Text and item location listing:
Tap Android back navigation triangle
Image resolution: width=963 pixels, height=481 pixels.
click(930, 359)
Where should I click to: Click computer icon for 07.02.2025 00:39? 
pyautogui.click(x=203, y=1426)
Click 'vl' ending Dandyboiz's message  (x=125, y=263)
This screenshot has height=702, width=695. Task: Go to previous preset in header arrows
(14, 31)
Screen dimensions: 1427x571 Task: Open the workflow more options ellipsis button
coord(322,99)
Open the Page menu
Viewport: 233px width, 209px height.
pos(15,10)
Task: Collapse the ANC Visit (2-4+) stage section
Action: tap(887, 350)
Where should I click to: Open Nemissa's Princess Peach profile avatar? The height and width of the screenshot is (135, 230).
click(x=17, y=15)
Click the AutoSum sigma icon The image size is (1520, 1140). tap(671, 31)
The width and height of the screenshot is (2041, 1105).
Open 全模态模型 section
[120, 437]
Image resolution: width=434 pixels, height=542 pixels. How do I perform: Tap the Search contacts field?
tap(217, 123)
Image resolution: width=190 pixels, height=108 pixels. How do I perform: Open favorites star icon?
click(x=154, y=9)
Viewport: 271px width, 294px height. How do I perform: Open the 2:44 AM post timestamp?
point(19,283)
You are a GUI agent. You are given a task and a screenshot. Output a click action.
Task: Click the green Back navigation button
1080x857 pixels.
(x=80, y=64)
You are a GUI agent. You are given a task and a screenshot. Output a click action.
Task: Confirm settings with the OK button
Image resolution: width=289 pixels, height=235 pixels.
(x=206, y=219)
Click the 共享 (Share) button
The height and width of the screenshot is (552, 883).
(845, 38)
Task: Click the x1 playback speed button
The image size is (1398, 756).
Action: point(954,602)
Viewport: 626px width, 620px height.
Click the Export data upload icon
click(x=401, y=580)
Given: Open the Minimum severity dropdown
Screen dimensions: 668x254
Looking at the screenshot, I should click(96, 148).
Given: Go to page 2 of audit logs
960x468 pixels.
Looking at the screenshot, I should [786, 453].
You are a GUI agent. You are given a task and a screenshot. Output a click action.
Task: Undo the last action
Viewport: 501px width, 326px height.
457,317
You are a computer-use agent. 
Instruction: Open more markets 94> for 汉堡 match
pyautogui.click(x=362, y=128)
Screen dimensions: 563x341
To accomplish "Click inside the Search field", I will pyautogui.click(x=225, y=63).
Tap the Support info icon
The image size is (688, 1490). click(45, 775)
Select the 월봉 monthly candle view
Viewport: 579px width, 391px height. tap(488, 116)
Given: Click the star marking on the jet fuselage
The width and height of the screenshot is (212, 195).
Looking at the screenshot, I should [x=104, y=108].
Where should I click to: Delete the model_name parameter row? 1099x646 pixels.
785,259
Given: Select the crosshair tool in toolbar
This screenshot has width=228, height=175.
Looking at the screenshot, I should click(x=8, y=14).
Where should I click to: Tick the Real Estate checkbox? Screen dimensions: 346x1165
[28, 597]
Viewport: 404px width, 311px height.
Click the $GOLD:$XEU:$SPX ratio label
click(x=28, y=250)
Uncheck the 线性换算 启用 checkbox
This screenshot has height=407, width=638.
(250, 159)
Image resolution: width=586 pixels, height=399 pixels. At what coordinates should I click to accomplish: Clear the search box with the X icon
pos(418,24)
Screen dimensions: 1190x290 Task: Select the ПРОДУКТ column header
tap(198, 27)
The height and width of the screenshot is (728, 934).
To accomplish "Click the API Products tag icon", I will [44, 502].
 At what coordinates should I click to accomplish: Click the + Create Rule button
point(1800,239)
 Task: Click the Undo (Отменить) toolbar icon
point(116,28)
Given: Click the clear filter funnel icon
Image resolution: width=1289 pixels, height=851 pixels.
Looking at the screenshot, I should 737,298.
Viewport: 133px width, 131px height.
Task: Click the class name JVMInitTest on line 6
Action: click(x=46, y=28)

* **STATED PROBLEM**: Please reproduce, word for word, everything in the listing from the line containing "At what coordinates should I click to accomplish: Click" down to the end of the listing.

* **ANSWER TO THE PROBLEM**:
 At what coordinates should I click to accomplish: Click the + Create Rule button
point(1800,239)
 Task: Click the Undo (Отменить) toolbar icon
point(116,28)
Given: Click the clear filter funnel icon
Image resolution: width=1289 pixels, height=851 pixels.
Looking at the screenshot, I should 737,298.
Viewport: 133px width, 131px height.
Task: Click the class name JVMInitTest on line 6
Action: click(x=46, y=28)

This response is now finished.